**Activity:** Give the number of lines below that hold "indicator", and only that.

[Stored entries]
=== Begin Enclosure ===
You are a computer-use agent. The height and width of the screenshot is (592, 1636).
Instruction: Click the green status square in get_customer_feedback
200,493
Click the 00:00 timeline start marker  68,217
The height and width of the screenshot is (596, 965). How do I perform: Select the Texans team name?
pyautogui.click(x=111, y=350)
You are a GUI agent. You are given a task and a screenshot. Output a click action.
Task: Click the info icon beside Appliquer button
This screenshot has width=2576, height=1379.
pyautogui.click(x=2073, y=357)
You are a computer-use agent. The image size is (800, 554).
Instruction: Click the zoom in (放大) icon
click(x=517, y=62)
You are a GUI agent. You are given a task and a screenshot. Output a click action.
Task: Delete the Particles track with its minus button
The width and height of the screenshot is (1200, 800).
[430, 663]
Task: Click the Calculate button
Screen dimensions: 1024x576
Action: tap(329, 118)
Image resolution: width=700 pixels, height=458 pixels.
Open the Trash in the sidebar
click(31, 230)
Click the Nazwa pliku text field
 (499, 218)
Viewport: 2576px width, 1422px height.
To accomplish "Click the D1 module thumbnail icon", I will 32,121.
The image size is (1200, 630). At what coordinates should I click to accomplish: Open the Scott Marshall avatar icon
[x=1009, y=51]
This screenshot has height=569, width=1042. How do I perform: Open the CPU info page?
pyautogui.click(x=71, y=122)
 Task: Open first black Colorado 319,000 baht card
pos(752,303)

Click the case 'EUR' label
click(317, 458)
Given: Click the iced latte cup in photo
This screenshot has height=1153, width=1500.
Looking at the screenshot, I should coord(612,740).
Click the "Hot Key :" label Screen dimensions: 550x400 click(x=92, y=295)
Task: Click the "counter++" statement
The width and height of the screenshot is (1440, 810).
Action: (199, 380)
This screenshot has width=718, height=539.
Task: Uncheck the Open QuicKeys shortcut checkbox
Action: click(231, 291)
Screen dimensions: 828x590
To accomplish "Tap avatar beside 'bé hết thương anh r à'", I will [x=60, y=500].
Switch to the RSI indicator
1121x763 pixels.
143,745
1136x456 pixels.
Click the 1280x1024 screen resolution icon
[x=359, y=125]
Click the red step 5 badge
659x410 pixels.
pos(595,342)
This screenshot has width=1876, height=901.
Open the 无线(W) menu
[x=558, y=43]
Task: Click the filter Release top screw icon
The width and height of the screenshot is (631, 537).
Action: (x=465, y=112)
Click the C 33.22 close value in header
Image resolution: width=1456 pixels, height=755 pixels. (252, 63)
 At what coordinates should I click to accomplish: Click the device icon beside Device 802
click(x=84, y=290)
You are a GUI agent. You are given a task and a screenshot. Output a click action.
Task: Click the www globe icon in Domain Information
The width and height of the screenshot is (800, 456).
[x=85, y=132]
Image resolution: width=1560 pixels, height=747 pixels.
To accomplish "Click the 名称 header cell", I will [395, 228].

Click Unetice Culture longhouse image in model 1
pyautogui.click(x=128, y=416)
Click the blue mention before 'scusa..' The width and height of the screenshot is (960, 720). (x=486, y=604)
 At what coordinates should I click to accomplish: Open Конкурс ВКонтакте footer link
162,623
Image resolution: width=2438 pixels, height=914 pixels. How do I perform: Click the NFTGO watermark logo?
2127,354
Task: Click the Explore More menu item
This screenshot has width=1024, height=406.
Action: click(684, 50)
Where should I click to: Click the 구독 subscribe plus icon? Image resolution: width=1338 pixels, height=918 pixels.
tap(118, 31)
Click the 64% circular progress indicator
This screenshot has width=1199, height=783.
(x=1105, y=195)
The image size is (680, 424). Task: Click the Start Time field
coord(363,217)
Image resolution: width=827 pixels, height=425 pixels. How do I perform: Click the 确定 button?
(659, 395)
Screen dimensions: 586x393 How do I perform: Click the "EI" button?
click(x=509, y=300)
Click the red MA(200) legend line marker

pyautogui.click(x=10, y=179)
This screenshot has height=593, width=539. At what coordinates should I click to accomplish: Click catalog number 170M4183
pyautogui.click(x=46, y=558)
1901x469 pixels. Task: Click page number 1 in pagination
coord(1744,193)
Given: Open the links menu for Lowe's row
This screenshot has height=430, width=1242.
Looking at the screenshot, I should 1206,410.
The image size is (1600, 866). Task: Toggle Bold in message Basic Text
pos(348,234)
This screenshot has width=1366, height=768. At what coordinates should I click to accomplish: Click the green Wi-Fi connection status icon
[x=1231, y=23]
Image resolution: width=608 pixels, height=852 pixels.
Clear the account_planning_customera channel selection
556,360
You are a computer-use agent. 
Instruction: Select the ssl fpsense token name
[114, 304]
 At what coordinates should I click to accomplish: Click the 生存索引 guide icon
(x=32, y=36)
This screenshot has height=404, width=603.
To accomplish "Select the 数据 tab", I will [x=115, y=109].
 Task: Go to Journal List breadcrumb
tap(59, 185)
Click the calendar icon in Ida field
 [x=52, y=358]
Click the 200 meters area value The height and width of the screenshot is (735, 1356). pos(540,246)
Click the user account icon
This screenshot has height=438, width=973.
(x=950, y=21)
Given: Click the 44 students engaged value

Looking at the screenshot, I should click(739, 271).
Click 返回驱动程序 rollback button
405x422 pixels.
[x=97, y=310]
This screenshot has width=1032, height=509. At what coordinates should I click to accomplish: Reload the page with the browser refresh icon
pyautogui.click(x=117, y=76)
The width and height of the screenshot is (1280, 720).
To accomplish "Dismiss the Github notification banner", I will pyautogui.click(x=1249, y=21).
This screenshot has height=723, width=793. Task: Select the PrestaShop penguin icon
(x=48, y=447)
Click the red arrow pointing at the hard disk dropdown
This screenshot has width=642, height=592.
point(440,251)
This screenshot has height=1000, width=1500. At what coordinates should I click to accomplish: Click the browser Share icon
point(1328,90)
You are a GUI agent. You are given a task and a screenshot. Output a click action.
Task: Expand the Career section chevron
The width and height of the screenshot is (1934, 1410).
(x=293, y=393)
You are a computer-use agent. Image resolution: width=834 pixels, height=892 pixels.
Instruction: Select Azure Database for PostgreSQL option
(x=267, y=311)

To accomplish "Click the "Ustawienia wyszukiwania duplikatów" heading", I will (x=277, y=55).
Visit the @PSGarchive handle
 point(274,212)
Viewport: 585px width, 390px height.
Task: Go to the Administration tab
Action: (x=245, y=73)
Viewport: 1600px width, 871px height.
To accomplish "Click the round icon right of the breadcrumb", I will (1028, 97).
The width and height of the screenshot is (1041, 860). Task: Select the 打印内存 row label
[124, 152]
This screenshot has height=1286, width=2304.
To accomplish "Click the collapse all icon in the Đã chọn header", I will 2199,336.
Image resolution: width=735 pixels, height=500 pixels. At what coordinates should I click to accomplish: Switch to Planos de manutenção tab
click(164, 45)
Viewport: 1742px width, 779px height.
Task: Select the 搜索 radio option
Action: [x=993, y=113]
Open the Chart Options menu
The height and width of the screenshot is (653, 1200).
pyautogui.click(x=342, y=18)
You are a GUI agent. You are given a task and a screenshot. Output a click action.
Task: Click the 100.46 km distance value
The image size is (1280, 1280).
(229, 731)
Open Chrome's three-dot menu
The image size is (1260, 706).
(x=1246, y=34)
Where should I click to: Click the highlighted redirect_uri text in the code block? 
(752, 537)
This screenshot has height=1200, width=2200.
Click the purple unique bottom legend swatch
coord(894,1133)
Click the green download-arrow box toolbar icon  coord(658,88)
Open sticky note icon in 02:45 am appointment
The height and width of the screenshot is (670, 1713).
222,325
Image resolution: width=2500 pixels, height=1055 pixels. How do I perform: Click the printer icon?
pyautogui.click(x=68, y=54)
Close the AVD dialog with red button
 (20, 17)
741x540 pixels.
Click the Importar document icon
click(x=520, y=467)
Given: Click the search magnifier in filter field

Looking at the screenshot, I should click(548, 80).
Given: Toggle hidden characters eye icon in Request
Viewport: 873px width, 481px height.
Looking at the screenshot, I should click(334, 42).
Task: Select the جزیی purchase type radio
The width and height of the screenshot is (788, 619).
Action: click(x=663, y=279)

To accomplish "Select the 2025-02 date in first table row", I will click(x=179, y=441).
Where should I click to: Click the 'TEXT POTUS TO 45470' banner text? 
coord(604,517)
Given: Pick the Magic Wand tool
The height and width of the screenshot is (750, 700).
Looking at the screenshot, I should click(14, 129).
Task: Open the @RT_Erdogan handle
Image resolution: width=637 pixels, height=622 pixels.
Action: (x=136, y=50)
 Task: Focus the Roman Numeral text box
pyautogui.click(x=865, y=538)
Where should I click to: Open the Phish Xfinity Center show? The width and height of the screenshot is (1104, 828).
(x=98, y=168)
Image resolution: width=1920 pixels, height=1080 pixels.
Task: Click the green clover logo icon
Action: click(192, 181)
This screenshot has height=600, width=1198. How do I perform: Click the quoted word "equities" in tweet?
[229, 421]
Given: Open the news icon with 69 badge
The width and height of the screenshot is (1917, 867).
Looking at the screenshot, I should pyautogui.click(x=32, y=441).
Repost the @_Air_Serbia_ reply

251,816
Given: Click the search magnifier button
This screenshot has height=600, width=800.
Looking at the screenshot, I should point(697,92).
=== End Enclosure ===
**Response to this exercise:** 2